— EXERCISE REQUIREMENTS —
Retype all of the entries below line for line, changing nothing.
* BEGIN RECORDED DATA *
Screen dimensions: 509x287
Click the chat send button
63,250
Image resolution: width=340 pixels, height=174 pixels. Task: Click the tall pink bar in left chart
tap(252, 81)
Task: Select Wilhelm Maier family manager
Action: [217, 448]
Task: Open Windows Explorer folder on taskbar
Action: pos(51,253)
* END RECORDED DATA *
— THE SOLUTION —
Screen dimensions: 509x287
Click the chat send button
63,250
Image resolution: width=340 pixels, height=174 pixels. Task: Click the tall pink bar in left chart
tap(252, 81)
Task: Select Wilhelm Maier family manager
Action: [217, 448]
Task: Open Windows Explorer folder on taskbar
Action: pos(51,253)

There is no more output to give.